Guardians of the Four Shields: A Lost Origins Novel by A. D. Davies

Guardians of the Four Shields: A Lost Origins Novel by A. D. Davies

Author:A. D. Davies [Davies, A. D.]
Language: eng
Format: epub
Publisher: Crater of the North Publishing
Published: 2021-05-27T22:00:00+00:00


Chapter Twenty-Three

The Dragon’s Pit, North Korea

The shield, which Ah Dae-Sun delivered last night on his way to his next mission, reflected the Executive’s face, distorting his fingertips as he reached for it. Hanging in the cradle that would deliver it to the matrix and seal Korea’s safety forever, it was truly a marvel; a surface that shone golden at first glance, but on closer inspection it shimmered and swirled like a liquid yet was solid to the touch. Alone, surrounded by all he’d achieved, this was as close to isolation as he ever came. And he had never been closer to immortality than this moment.

Ryom Jung-Hwan had spent his life enveloped in security. Constantly. There was no telling when an enemy from abroad or a jealous rival from within the Republic might strike. The Party tolerated Executive Ryom more than accepted him, largely because he exemplified an economic success story admired in the West. This led many ultra-loyalists to believe his company should be nationalized, owned, and controlled by the ruling government. However, he’d taken precautions that made a hostile act all but futile and would serve no one.

Because of his company’s sprawling nature, Ryom had sunk tentacles in every continent and in every country with a GDP sufficient to benefit his profits. He’d started with state-sanctioned partnerships via friendly Chinese companies, learning about numbered accounts and how to hide behind shell corporations. It was a facility their enemies used to fleece the rest of the world, so why shouldn’t Koreans take advantage of this? Especially when it enhanced his people’s lives.

Indirectly, of course.

The ruling party were clear that they didn’t like Ryom Jung-Hwan operating with such impunity, in pronounced contradiction to their founding principles. But the wealth he brought in, the respect he commanded with foreign powers thanks to his under-the-radar leaps in research and development, made up for a compromise in philosophy.

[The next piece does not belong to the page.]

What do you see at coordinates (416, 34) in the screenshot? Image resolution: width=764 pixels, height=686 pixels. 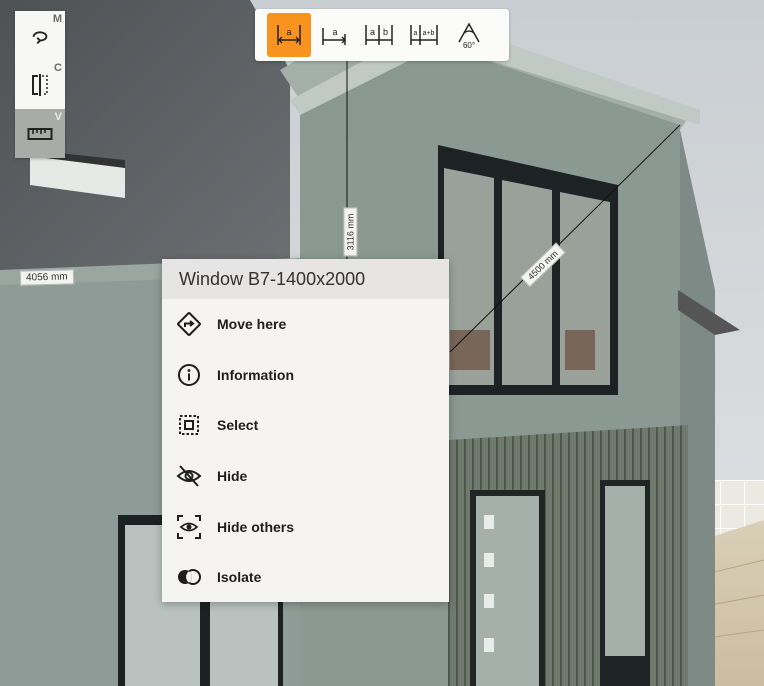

The only condition for allowing him to work this way was absolute secrecy; no one in the country, nor within enemy states, could know of their agreement.

Enquiries and assaults on his Antipodean holdings by Tane Wiremu and his infernal NZSIS colleagues had almost brought about Ryom Jung-Hwan’s downfall. If it weren’t for the Dragon’s Pit and the ultimate defensive weapon he had promised the party, he would most certainly be wearing the baggy, gray coveralls of the people digging and constructing this place rather than the genuine Armani suit he sported—and which he had to present as a very good counterfeit.

This secret arrangement had one major downside: there were many brainwashed idiots out there who believed in the deification of the country’s rulers and worshipped at their feet with religious zeal. Which was ironic considering religion was banned, and rightfully so. But those fools who idolized out of love and blinkered obedience rather than fraught co-existence pondered in secret if Executive Ryom held something over the party, and if doing away with him might somehow benefit the greater glory of the Republic.

They were almost as big a threat as the aggressive saber-rattling of western countries.